La sacro-sainte mensualisation du salaire, instaurée en France dans les années 1970, vacille face à de nouvelles attentes. En quête de flexibilité financière et de maîtrise de leur budget, une part croissante des salariés souhaitent désormais être payés plusieurs fois par mois. Selon une étude Ipsos pour PayFit, près de 4 Français sur 10 aimeraient que leur rémunération soit versée en plusieurs échéances au cours du mois.
Ce phénomène, qui touche particulièrement les jeunes actifs et les classes modestes, interroge la rigidité du modèle salarial français et révèle un profond changement sociologique dans le rapport à l’argent.
🔁 Une nouvelle génération qui bouscule les codes
Les habitudes de versement changent, portées par un besoin de souplesse et une pression budgétaire croissante. D’après le sondage, 20 % des salariés plébiscitent un paiement bimensuel, 13 % souhaitent un versement à la demande, et 6 % préféreraient un paiement hebdomadaire.
Mais c’est la jeune génération qui tire cette mutation : 59 % des 18–34 ans se déclarent favorables à des paiements plus fréquents — un écart de 20 points avec la moyenne nationale.
Pour Firmin Zocchetto, CEO et co-fondateur de PayFit, cette tendance illustre une transformation culturelle :
Les jeunes perçoivent souvent le salaire mensuel comme un décalage injuste entre leur travail et la réalité de leurs dépenses. Le versement fractionné leur permettrait de mieux piloter leurs finances et d’éviter des découverts coûteux.
Ce modèle, déjà testé dans plusieurs pays anglo-saxons, séduit aussi par son effet psychologique : il favorise la perception d’une rémunération « vivante« , plus en phase avec le rythme réel de la consommation.
Dans un contexte où le pouvoir d’achat demeure la principale préoccupation des Français, cette aspiration traduit une recherche de stabilité immédiate face à l’inflation et à la volatilité des dépenses essentielles (logement, transport, alimentation).
⚖️ Un défi organisationnel pour les entreprises
Si le versement fractionné du salaire séduit, il accentue aussi les clivages économiques.

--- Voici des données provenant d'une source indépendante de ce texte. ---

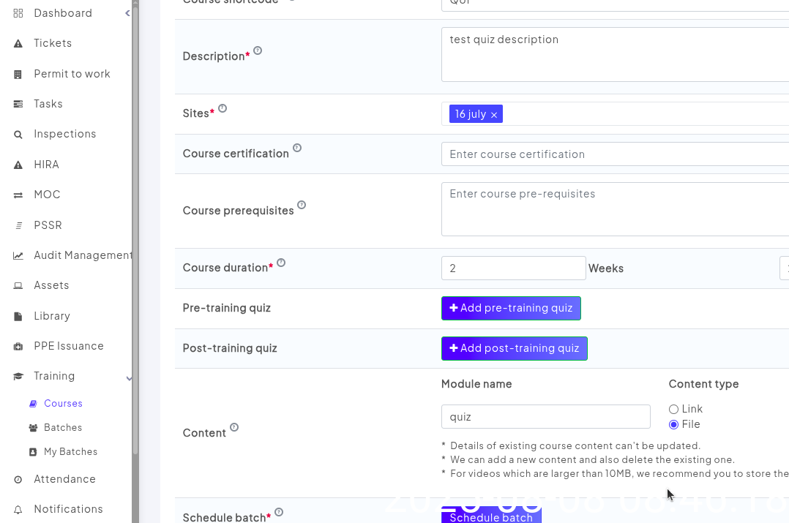This screenshot has width=789, height=523.
Task: Click the help icon beside Description label
Action: click(258, 51)
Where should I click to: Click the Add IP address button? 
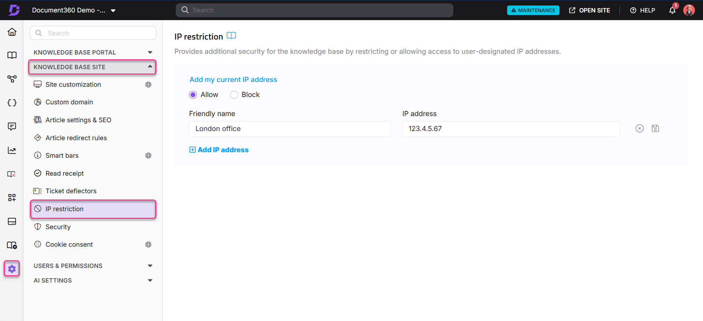point(219,150)
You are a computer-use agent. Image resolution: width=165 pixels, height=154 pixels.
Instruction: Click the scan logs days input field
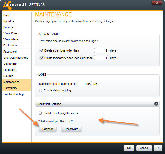(x=101, y=50)
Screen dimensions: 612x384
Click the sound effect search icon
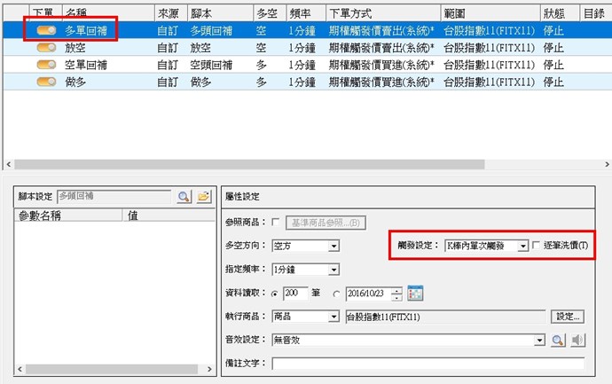[x=558, y=340]
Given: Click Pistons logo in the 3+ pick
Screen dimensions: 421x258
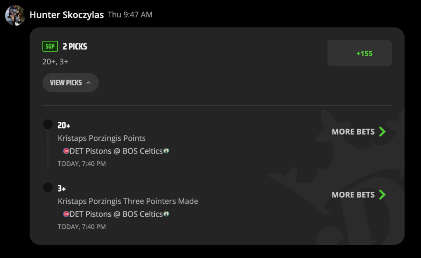Looking at the screenshot, I should coord(66,214).
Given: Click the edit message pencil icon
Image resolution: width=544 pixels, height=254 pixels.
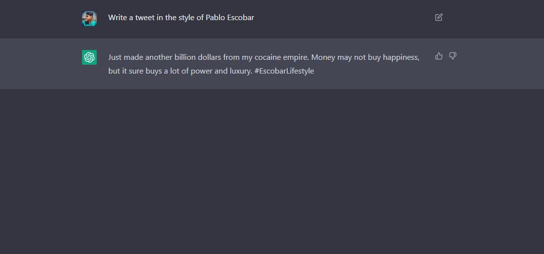Looking at the screenshot, I should coord(438,18).
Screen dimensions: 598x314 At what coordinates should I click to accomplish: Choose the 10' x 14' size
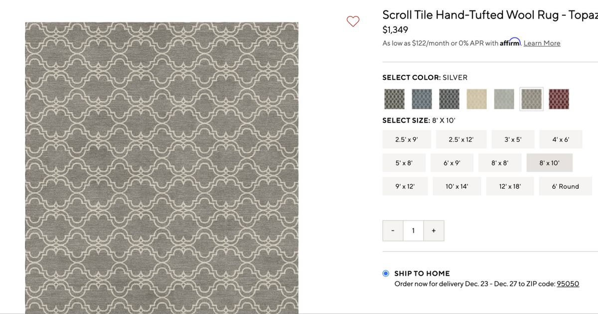click(x=457, y=186)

Selon l’étude, les catégories socio-professionnelles inférieures sont deux fois plus nombreuses que les CSP+ à souhaiter ce changement.

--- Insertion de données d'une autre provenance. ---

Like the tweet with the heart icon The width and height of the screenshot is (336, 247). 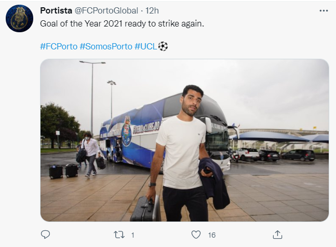[196, 235]

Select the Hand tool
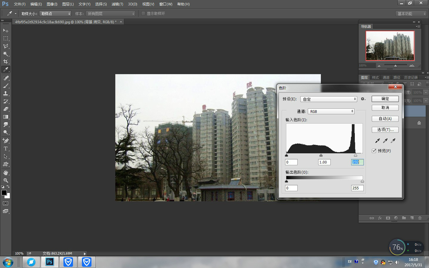[6, 173]
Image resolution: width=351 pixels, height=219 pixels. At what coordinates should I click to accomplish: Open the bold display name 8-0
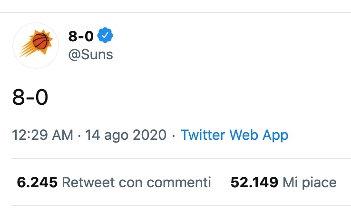81,36
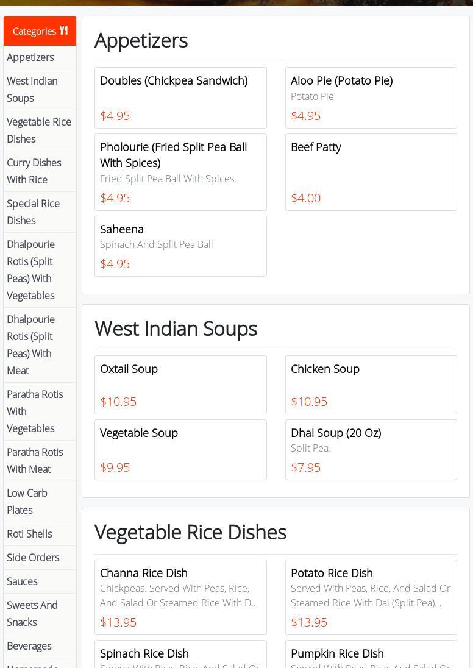Add Beef Patty from appetizers
This screenshot has height=668, width=473.
pyautogui.click(x=371, y=172)
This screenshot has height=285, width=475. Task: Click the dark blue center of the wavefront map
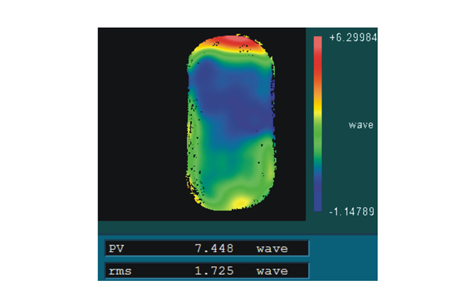tap(231, 102)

« La flexibilité salariale cristallise un double mouvement : celui d’une génération en quête d’autonomie et celui d’une partie des salariés pour qui cette souplesse devient une nécessité économique », analyse Firmin Zocchetto.

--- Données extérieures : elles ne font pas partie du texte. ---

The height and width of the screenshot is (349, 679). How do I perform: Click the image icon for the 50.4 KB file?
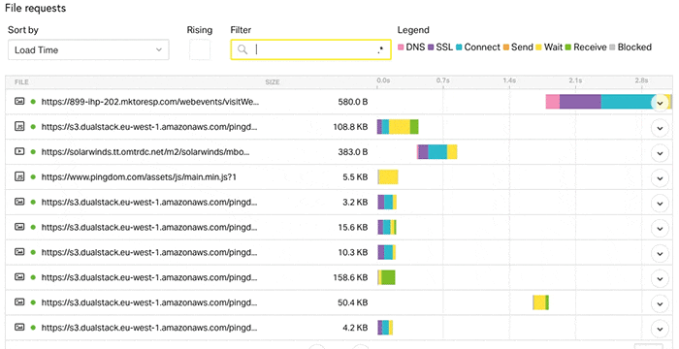[x=19, y=301]
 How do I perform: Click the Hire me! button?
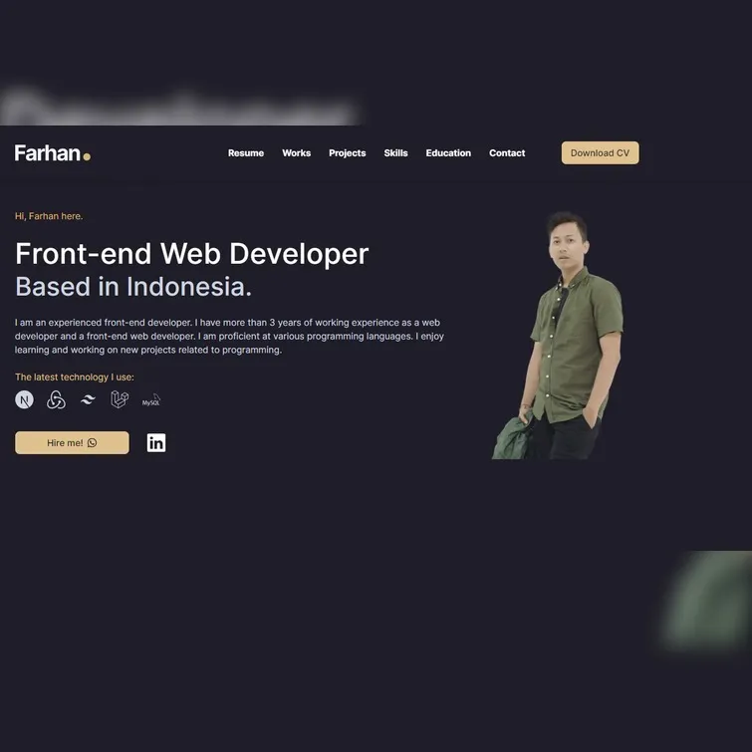point(72,442)
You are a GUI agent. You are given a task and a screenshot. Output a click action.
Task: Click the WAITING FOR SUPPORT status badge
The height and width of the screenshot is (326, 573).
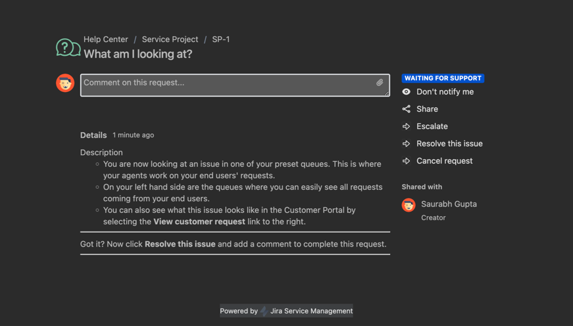(x=443, y=78)
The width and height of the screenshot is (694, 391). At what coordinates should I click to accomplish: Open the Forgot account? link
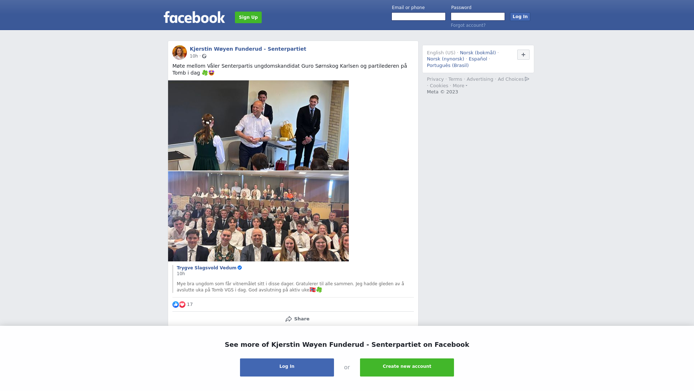pos(468,25)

La question du paiement à la demande renvoie aussi à une pratique déjà existante : l’acompte sur salaire. Prévu par le Code du travail, il permet de percevoir une partie du salaire correspondant à un travail déjà accompli. Mais en pratique, ce droit reste sous-utilisé.
Près de 29 % des 18–34 ans ont déjà formulé une telle demande, contre 18 % des autres salariés. Ce sont surtout les hommes, souvent en situation financière tendue (revenu inférieur d’environ 500 euros à la moyenne), qui y recourent.
Les freins restent nombreux : procédures administratives lourdes, multiplicité des interlocuteurs (manager, RH, direction), et surtout, gêne sociale. Beaucoup de salariés associent encore cette démarche à un aveu de difficulté financière.
Pour les entreprises, cette évolution pose aussi des enjeux de trésorerie et d’organisation : adapter les systèmes de paie, automatiser la gestion et maintenir la cohérence des flux comptables représente un défi, notamment pour les TPE et PME.
👁️ L’œil de l’expert
La volonté croissante de fractionner le salaire traduit un tournant majeur du rapport au travail et à la rémunération. Dans une économie marquée par la précarité, les dépenses instantanées et les paiements dématérialisés, les salariés aspirent à une gestion plus fluide et personnalisée de leur argent.
Du côté des entreprises, cette évolution pourrait devenir un levier d’attractivité RH : offrir la possibilité d’un paiement flexible renforcerait la fidélisation et le bien-être financier des collaborateurs.
Mais sans accompagnement global – notamment en éducation budgétaire et en innovation technologique – cette tendance pourrait accentuer les inégalités structurelles entre salariés stables et précaires.
En somme, la fin du salaire mensuel unique n’est pas pour demain, mais la pression sociétale pousse les entreprises à repenser leur modèle. Le versement flexible pourrait bien devenir, à moyen terme, un nouvel avantage salarial stratégique dans un marché du travail en mutation.